チユは心臓をわしづかみにされたような気持ちになって、反射的に言い返す。
「わ、わたしだって聞きたいよ……!」
声は低くて、震えていた。ゼロの声だ。自分の声じゃない。
チユはローブの裾をぎゅっと握った。
ハリーとロン――いや、クラッブとゴイルの姿の2人は、あ然としてチユを見ていた。
「チユ、どういうこと……髪の毛、間違えたの?」
「たぶん……ぶつかったときに取ったと思ってたけど、私のローブについてたの……きっと、その前から……」
チユは言葉を切り、ゼロの姿で鏡の自分をちらりと見やった。
完璧な顔。

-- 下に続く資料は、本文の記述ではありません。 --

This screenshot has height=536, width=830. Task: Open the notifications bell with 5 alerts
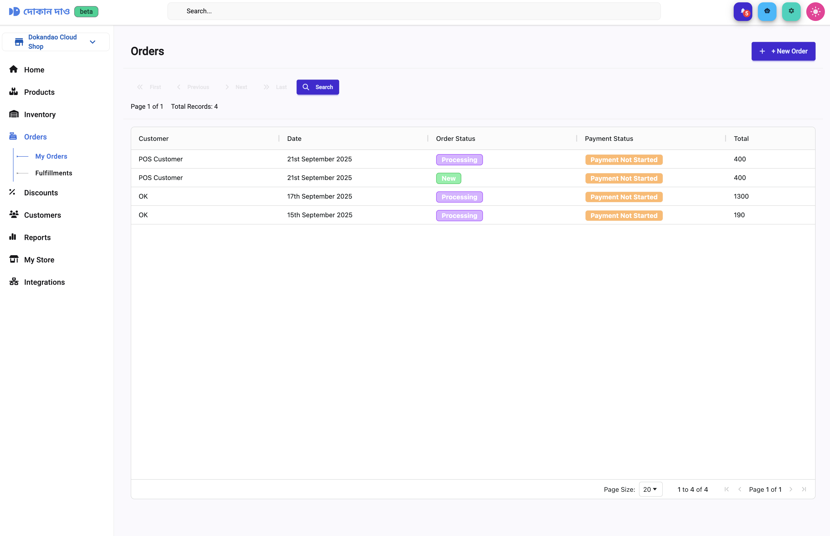coord(743,11)
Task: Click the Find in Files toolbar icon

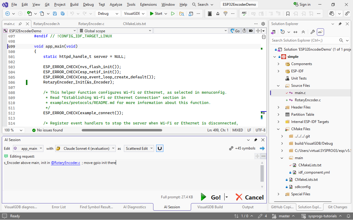Action: (181, 14)
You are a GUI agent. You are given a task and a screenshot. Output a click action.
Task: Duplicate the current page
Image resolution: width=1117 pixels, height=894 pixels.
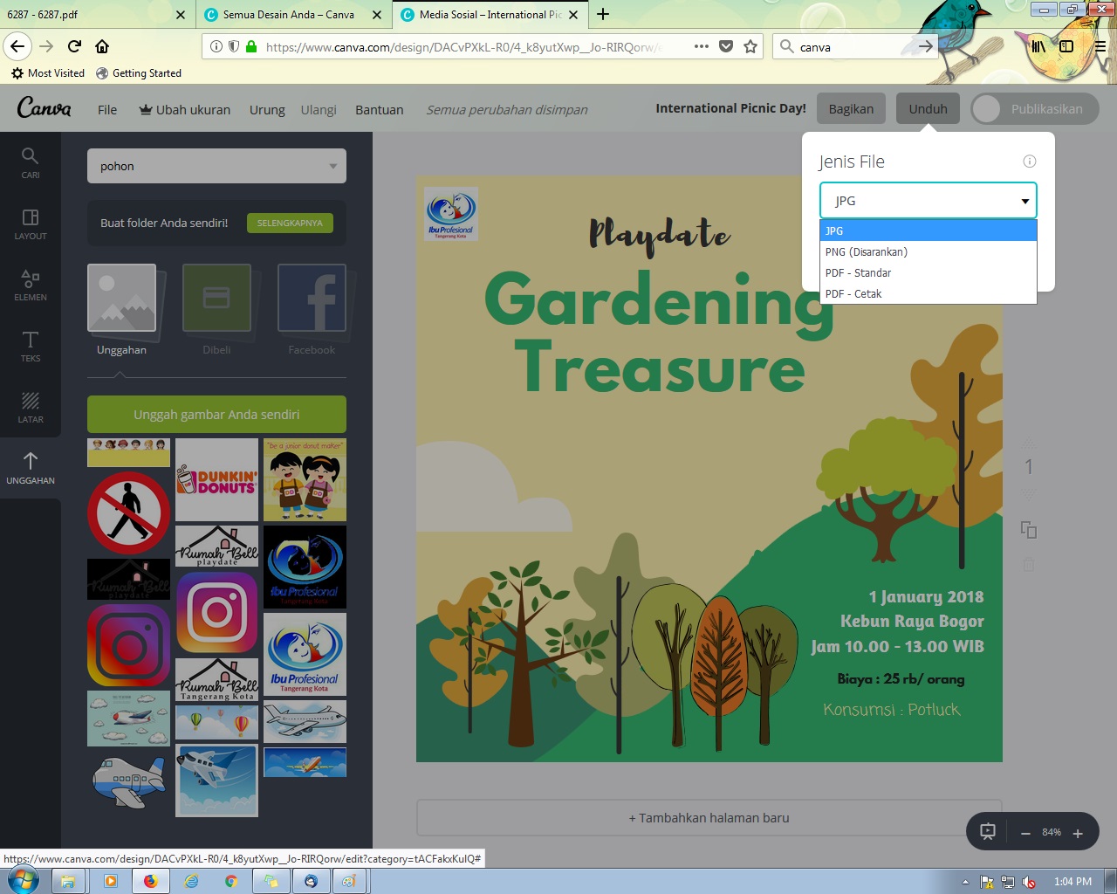pyautogui.click(x=1029, y=530)
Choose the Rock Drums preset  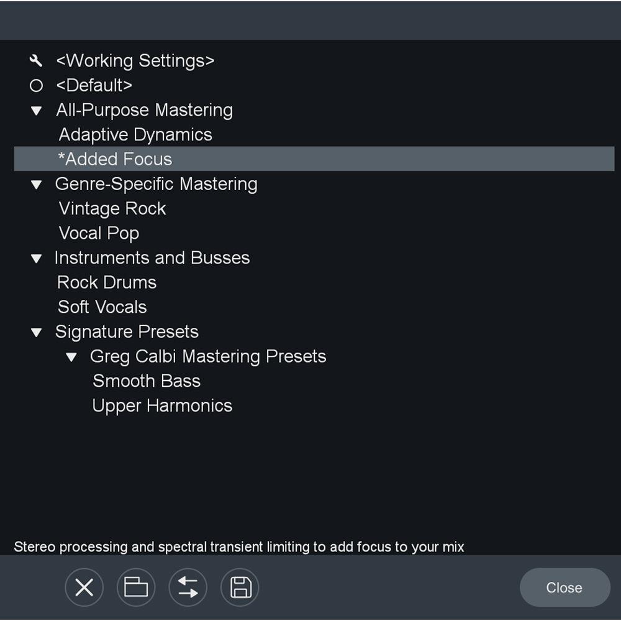[106, 282]
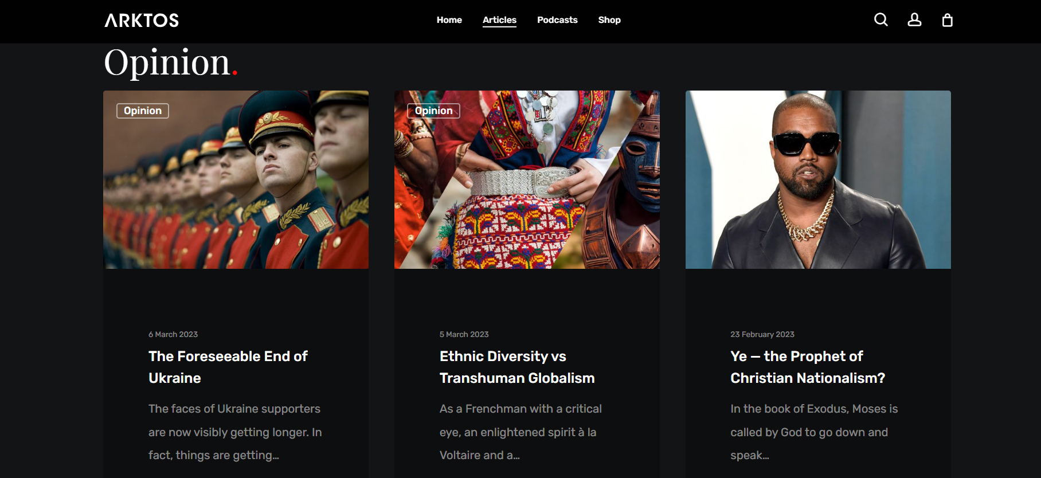The width and height of the screenshot is (1041, 478).
Task: Open the soldiers in uniform thumbnail
Action: [x=236, y=179]
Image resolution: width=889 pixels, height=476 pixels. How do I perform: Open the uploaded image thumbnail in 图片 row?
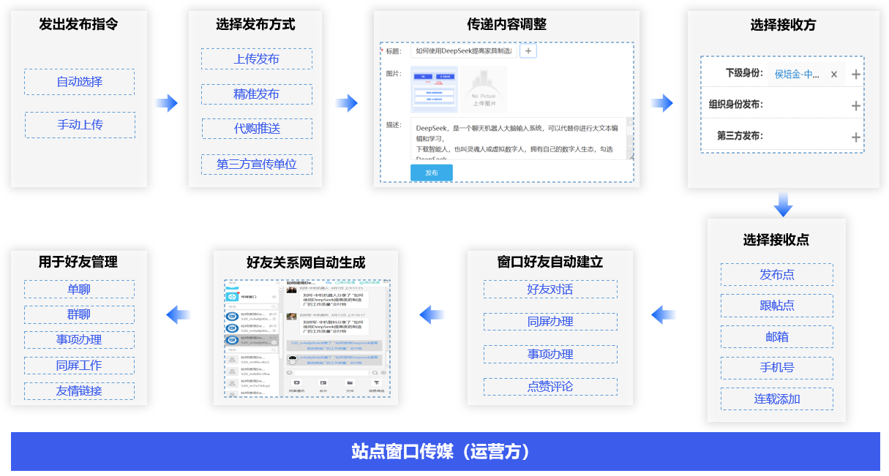[434, 89]
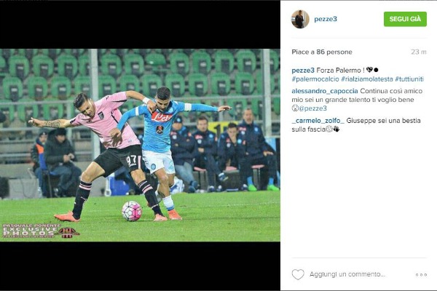Click the Exclusive Photos watermark logo
437x291 pixels.
click(x=40, y=231)
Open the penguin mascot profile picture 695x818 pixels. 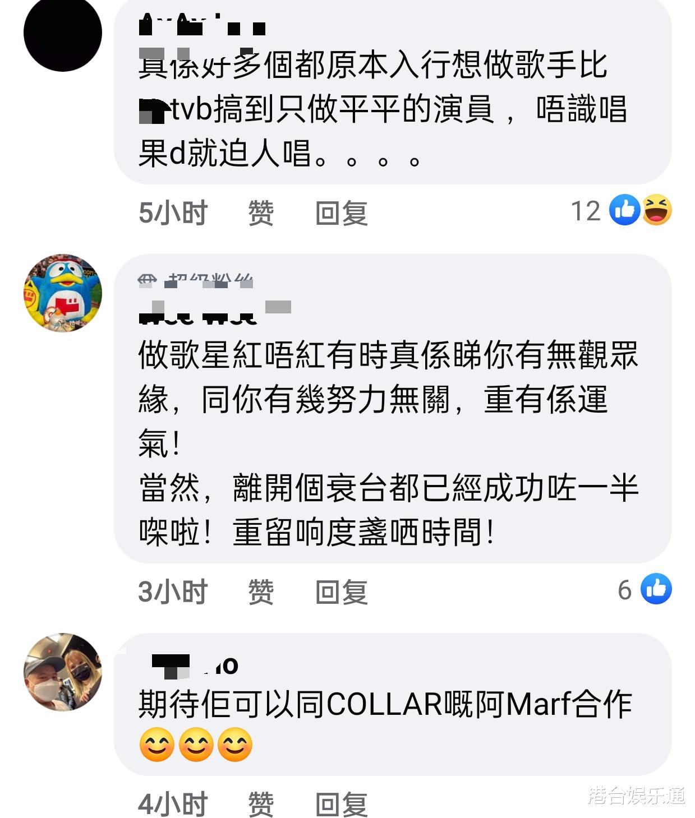(x=63, y=293)
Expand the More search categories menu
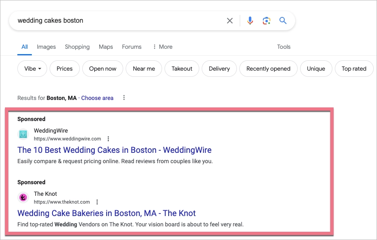The image size is (377, 240). [162, 47]
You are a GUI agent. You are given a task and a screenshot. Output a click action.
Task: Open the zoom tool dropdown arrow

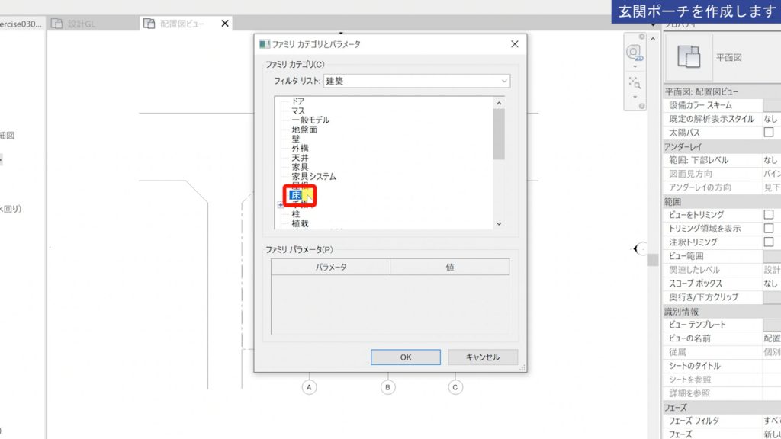point(635,98)
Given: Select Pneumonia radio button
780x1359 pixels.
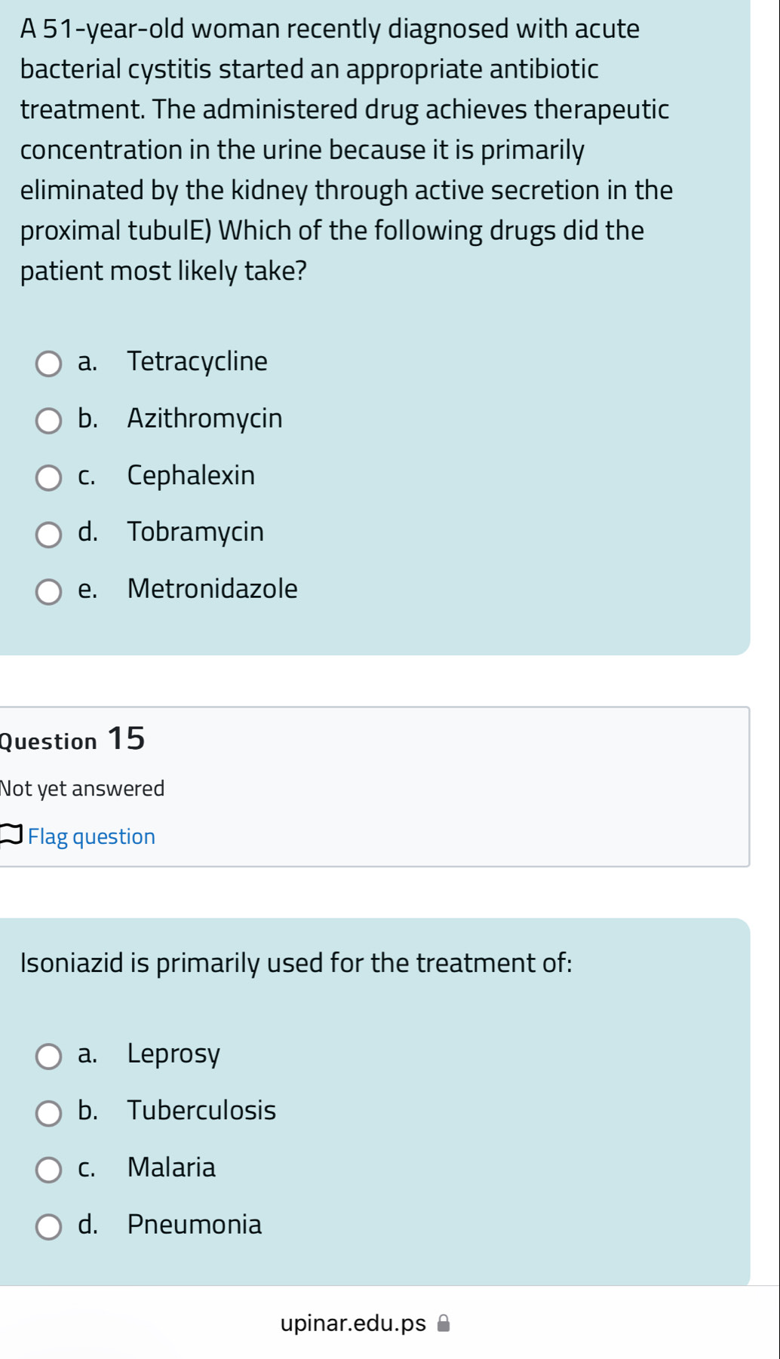Looking at the screenshot, I should click(x=49, y=1226).
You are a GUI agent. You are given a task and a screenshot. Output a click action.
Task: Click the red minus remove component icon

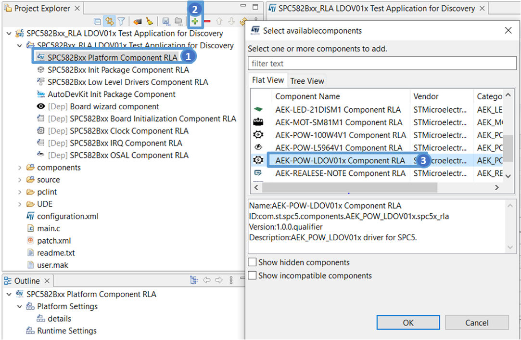tap(207, 22)
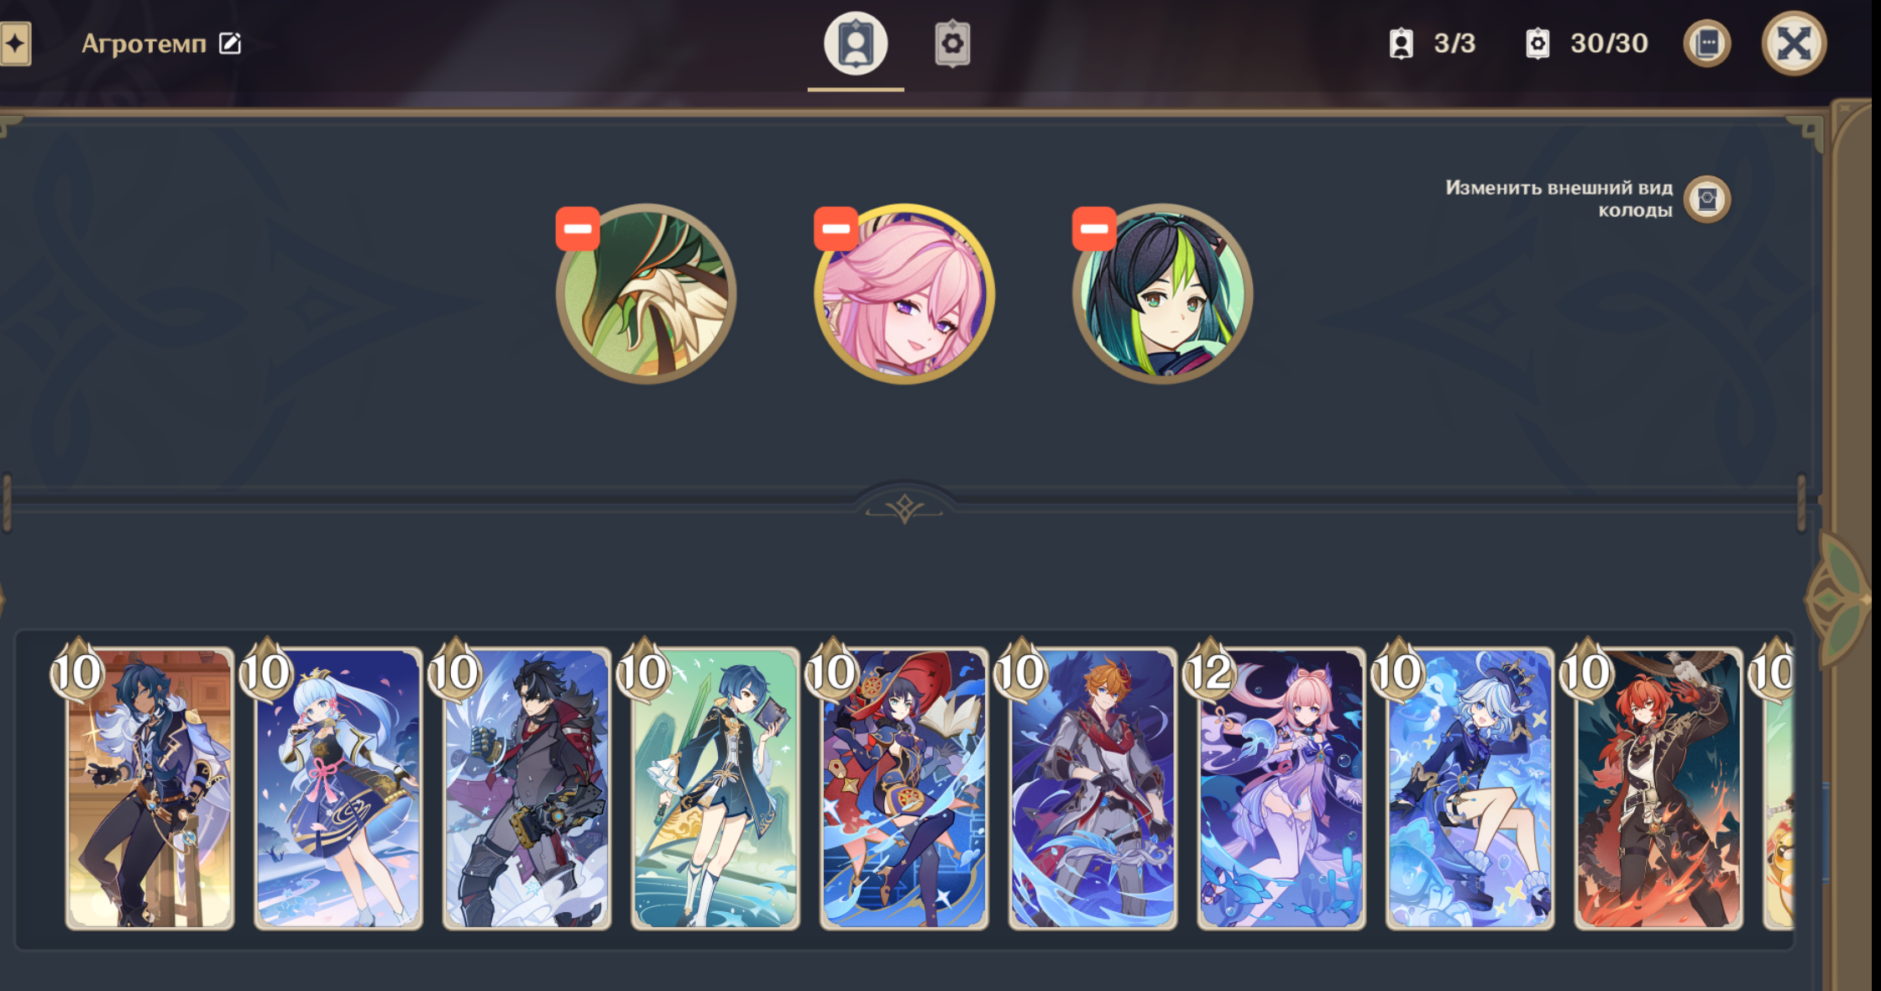This screenshot has width=1881, height=991.
Task: Select the Kokomi card with 12 HP
Action: pos(1281,788)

氷のような瞳。艶のある黒髪。
さっきまで自分だったのが、いまは、誰よりも遠い人の顔をしている。
「案外そのまま入れるんじゃない?」
ロンが、呑気にチユを見ながら言った。
「え?」
チユ――いや、今はゼロそっくりの姿をしたチユが、ぴくりと肩を揺らす。
「グレインはスリザリン顔だしさ。というか、なんか……その緑のローブ、グリフィンドールのより似合ってる気がするんだけど……」
「な、何言ってるの!? 無理に決まってるでしょ!」
チユは半泣きの声で言いながら、自分の黒い髪をぐしゃぐしゃにかき乱した。
「でもさ……ゼロって、マルフォイと幼なじみなんだよ。だったら、ちょっとぐらい話しかけても変じゃないかも」
チユがごそごそと袖を直しながら言った。
「だったら、案外それを使えば何か聞き出せるかも。談話室に入れなくても、廊下でマルフォイを捕まえれば――」
チユは俯いたまま、靴のつま先を見つめる。